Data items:
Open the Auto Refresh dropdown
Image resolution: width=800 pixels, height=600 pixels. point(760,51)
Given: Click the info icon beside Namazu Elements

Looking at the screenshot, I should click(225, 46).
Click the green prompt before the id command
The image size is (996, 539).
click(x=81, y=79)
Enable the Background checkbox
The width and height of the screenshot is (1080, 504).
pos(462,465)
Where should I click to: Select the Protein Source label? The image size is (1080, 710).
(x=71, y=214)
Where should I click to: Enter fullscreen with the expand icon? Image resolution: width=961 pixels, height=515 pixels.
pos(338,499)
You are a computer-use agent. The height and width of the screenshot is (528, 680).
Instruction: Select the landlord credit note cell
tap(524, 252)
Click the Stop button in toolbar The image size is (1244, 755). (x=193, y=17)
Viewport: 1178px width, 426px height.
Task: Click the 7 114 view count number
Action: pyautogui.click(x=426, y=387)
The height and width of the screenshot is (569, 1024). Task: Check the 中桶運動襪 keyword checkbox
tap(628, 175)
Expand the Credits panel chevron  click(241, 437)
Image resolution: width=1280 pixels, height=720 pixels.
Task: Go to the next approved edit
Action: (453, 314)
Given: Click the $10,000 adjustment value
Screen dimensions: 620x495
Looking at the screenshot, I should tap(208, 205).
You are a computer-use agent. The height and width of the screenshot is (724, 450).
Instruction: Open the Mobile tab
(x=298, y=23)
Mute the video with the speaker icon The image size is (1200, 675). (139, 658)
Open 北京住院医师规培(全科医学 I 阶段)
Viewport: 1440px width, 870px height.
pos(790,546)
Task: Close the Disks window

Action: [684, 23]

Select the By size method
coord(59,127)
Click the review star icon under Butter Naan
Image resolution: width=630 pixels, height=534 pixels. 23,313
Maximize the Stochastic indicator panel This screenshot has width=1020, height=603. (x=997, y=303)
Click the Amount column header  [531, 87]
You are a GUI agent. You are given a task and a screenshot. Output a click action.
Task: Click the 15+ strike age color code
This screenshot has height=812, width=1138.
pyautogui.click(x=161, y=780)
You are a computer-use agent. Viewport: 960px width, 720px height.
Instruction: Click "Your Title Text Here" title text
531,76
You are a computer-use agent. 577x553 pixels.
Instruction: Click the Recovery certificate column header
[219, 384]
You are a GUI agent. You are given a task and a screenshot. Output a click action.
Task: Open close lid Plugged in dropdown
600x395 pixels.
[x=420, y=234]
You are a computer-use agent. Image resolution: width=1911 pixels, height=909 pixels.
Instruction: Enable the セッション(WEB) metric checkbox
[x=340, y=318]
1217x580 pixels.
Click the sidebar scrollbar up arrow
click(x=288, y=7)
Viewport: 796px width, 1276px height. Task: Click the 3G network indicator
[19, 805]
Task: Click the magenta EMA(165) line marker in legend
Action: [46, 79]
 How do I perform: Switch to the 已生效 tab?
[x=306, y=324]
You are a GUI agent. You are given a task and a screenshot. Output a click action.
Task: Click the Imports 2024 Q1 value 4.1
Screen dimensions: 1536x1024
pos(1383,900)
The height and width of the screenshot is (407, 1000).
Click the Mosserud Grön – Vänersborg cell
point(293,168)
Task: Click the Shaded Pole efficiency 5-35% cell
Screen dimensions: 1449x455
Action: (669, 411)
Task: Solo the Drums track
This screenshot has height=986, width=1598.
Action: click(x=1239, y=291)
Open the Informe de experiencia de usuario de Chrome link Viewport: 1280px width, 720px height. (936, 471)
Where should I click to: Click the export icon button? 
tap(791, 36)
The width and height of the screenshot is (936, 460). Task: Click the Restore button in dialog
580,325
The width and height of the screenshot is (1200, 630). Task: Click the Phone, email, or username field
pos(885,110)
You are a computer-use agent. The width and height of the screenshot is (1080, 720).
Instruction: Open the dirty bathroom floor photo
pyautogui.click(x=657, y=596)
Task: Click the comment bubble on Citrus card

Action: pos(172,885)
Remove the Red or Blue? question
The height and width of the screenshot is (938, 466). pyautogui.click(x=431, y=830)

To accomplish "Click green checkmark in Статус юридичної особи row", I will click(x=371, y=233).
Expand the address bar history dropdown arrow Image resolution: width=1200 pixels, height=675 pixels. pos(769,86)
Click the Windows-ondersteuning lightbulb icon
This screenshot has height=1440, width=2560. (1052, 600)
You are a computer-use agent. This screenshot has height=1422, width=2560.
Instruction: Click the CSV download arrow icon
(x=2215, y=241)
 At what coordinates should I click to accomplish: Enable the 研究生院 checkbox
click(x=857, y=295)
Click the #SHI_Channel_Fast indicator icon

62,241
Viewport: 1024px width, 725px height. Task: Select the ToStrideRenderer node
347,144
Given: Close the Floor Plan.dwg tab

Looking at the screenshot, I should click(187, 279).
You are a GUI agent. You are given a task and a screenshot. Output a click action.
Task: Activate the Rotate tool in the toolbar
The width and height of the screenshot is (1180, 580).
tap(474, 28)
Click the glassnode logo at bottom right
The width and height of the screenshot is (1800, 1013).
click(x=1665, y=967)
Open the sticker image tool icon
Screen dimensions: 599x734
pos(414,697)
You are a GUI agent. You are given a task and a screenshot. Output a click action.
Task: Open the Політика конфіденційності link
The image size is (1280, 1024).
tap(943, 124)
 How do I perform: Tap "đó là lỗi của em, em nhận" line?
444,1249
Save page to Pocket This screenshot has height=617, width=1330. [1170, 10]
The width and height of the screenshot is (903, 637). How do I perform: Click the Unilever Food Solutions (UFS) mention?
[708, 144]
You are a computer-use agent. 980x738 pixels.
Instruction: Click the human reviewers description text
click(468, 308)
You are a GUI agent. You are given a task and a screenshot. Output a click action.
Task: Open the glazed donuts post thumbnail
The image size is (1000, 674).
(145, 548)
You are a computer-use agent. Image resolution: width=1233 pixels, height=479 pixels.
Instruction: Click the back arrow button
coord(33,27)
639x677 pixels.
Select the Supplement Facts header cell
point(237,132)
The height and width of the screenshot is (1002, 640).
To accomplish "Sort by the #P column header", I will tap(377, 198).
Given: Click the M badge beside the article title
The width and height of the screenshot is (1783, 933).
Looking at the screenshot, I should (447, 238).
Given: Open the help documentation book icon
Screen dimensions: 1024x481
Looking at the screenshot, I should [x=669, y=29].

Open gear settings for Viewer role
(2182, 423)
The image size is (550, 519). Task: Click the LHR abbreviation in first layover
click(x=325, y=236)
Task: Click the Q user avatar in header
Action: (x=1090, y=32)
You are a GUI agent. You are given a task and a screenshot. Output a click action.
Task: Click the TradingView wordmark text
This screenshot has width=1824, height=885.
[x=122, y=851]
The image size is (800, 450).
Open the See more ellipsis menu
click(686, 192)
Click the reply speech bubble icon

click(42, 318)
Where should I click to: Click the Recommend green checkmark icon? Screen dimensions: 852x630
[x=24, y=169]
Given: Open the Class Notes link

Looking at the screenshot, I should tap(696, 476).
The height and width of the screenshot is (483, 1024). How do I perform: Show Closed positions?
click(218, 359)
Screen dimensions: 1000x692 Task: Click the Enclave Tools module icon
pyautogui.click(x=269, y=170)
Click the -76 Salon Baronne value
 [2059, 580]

[What to work on] Give back every entry above, complete and exact.

[Task solution]
Open the Auto Refresh dropdown
Image resolution: width=800 pixels, height=600 pixels. point(760,51)
Given: Click the info icon beside Namazu Elements

Looking at the screenshot, I should click(225, 46).
Click the green prompt before the id command
The image size is (996, 539).
click(x=81, y=79)
Enable the Background checkbox
The width and height of the screenshot is (1080, 504).
pos(462,465)
Where should I click to: Select the Protein Source label? The image size is (1080, 710).
(x=71, y=214)
Where should I click to: Enter fullscreen with the expand icon? Image resolution: width=961 pixels, height=515 pixels.
pos(338,499)
You are a computer-use agent. The height and width of the screenshot is (528, 680).
Instruction: Select the landlord credit note cell
tap(524, 252)
Click the Stop button in toolbar The image size is (1244, 755). (x=193, y=17)
Viewport: 1178px width, 426px height.
Task: Click the 7 114 view count number
Action: pyautogui.click(x=426, y=387)
The height and width of the screenshot is (569, 1024). Task: Check the 中桶運動襪 keyword checkbox
tap(628, 175)
Expand the Credits panel chevron  click(241, 437)
Image resolution: width=1280 pixels, height=720 pixels.
Task: Go to the next approved edit
Action: (453, 314)
Given: Click the $10,000 adjustment value
Screen dimensions: 620x495
Looking at the screenshot, I should tap(208, 205).
You are a computer-use agent. The height and width of the screenshot is (724, 450).
Instruction: Open the Mobile tab
(x=298, y=23)
Mute the video with the speaker icon The image size is (1200, 675). (139, 658)
Open 北京住院医师规培(全科医学 I 阶段)
Viewport: 1440px width, 870px height.
pos(790,546)
Task: Close the Disks window

Action: [684, 23]

Select the By size method
coord(59,127)
Click the review star icon under Butter Naan
Image resolution: width=630 pixels, height=534 pixels. 23,313
Maximize the Stochastic indicator panel This screenshot has width=1020, height=603. (x=997, y=303)
Click the Amount column header  [531, 87]
You are a GUI agent. You are given a task and a screenshot. Output a click action.
Task: Click the 15+ strike age color code
This screenshot has height=812, width=1138.
pyautogui.click(x=161, y=780)
You are a computer-use agent. Viewport: 960px width, 720px height.
Instruction: Click "Your Title Text Here" title text
531,76
You are a computer-use agent. 577x553 pixels.
Instruction: Click the Recovery certificate column header
[219, 384]
You are a GUI agent. You are given a task and a screenshot. Output a click action.
Task: Open close lid Plugged in dropdown
600x395 pixels.
[x=420, y=234]
You are a computer-use agent. Image resolution: width=1911 pixels, height=909 pixels.
Instruction: Enable the セッション(WEB) metric checkbox
[x=340, y=318]
1217x580 pixels.
Click the sidebar scrollbar up arrow
click(x=288, y=7)
Viewport: 796px width, 1276px height. Task: Click the 3G network indicator
[19, 805]
Task: Click the magenta EMA(165) line marker in legend
Action: [46, 79]
 How do I perform: Switch to the 已生效 tab?
[x=306, y=324]
You are a GUI agent. You are given a task and a screenshot. Output a click action.
Task: Click the Imports 2024 Q1 value 4.1
Screen dimensions: 1536x1024
pos(1383,900)
The height and width of the screenshot is (407, 1000).
Click the Mosserud Grön – Vänersborg cell
point(293,168)
Task: Click the Shaded Pole efficiency 5-35% cell
Screen dimensions: 1449x455
Action: (669, 411)
Task: Solo the Drums track
This screenshot has height=986, width=1598.
Action: click(x=1239, y=291)
Open the Informe de experiencia de usuario de Chrome link Viewport: 1280px width, 720px height. (936, 471)
Where should I click to: Click the export icon button? 
tap(791, 36)
The width and height of the screenshot is (936, 460). Task: Click the Restore button in dialog
580,325
The width and height of the screenshot is (1200, 630). Task: Click the Phone, email, or username field
pos(885,110)
You are a computer-use agent. The width and height of the screenshot is (1080, 720).
Instruction: Open the dirty bathroom floor photo
pyautogui.click(x=657, y=596)
Task: Click the comment bubble on Citrus card

Action: pos(172,885)
Remove the Red or Blue? question
The height and width of the screenshot is (938, 466). pyautogui.click(x=431, y=830)

To accomplish "Click green checkmark in Статус юридичної особи row", I will click(x=371, y=233).
Expand the address bar history dropdown arrow Image resolution: width=1200 pixels, height=675 pixels. pos(769,86)
Click the Windows-ondersteuning lightbulb icon
This screenshot has height=1440, width=2560. (1052, 600)
You are a computer-use agent. This screenshot has height=1422, width=2560.
Instruction: Click the CSV download arrow icon
(x=2215, y=241)
 At what coordinates should I click to accomplish: Enable the 研究生院 checkbox
click(x=857, y=295)
Click the #SHI_Channel_Fast indicator icon

62,241
Viewport: 1024px width, 725px height. Task: Select the ToStrideRenderer node
347,144
Given: Close the Floor Plan.dwg tab

Looking at the screenshot, I should click(187, 279).
You are a GUI agent. You are given a task and a screenshot. Output a click action.
Task: Activate the Rotate tool in the toolbar
The width and height of the screenshot is (1180, 580).
tap(474, 28)
Click the glassnode logo at bottom right
The width and height of the screenshot is (1800, 1013).
click(x=1665, y=967)
Open the sticker image tool icon
Screen dimensions: 599x734
pos(414,697)
You are a GUI agent. You are given a task and a screenshot. Output a click action.
Task: Open the Політика конфіденційності link
The image size is (1280, 1024).
tap(943, 124)
 How do I perform: Tap "đó là lỗi của em, em nhận" line?
444,1249
Save page to Pocket This screenshot has height=617, width=1330. [1170, 10]
The width and height of the screenshot is (903, 637). How do I perform: Click the Unilever Food Solutions (UFS) mention?
[708, 144]
You are a computer-use agent. 980x738 pixels.
Instruction: Click the human reviewers description text
click(468, 308)
You are a GUI agent. You are given a task and a screenshot. Output a click action.
Task: Open the glazed donuts post thumbnail
The image size is (1000, 674).
(145, 548)
You are a computer-use agent. Image resolution: width=1233 pixels, height=479 pixels.
Instruction: Click the back arrow button
coord(33,27)
639x677 pixels.
Select the Supplement Facts header cell
point(237,132)
The height and width of the screenshot is (1002, 640).
To accomplish "Sort by the #P column header", I will tap(377, 198).
Given: Click the M badge beside the article title
The width and height of the screenshot is (1783, 933).
Looking at the screenshot, I should (447, 238).
Given: Open the help documentation book icon
Screen dimensions: 1024x481
Looking at the screenshot, I should [x=669, y=29].

Open gear settings for Viewer role
(2182, 423)
The image size is (550, 519). Task: Click the LHR abbreviation in first layover
click(x=325, y=236)
Task: Click the Q user avatar in header
Action: (x=1090, y=32)
You are a GUI agent. You are given a task and a screenshot. Output a click action.
Task: Click the TradingView wordmark text
This screenshot has width=1824, height=885.
[x=122, y=851]
The image size is (800, 450).
Open the See more ellipsis menu
click(686, 192)
Click the reply speech bubble icon

click(42, 318)
Where should I click to: Click the Recommend green checkmark icon? Screen dimensions: 852x630
[x=24, y=169]
Given: Open the Class Notes link

Looking at the screenshot, I should tap(696, 476).
The height and width of the screenshot is (483, 1024). How do I perform: Show Closed positions?
click(218, 359)
Screen dimensions: 1000x692 Task: Click the Enclave Tools module icon
pyautogui.click(x=269, y=170)
Click the -76 Salon Baronne value
 [2059, 580]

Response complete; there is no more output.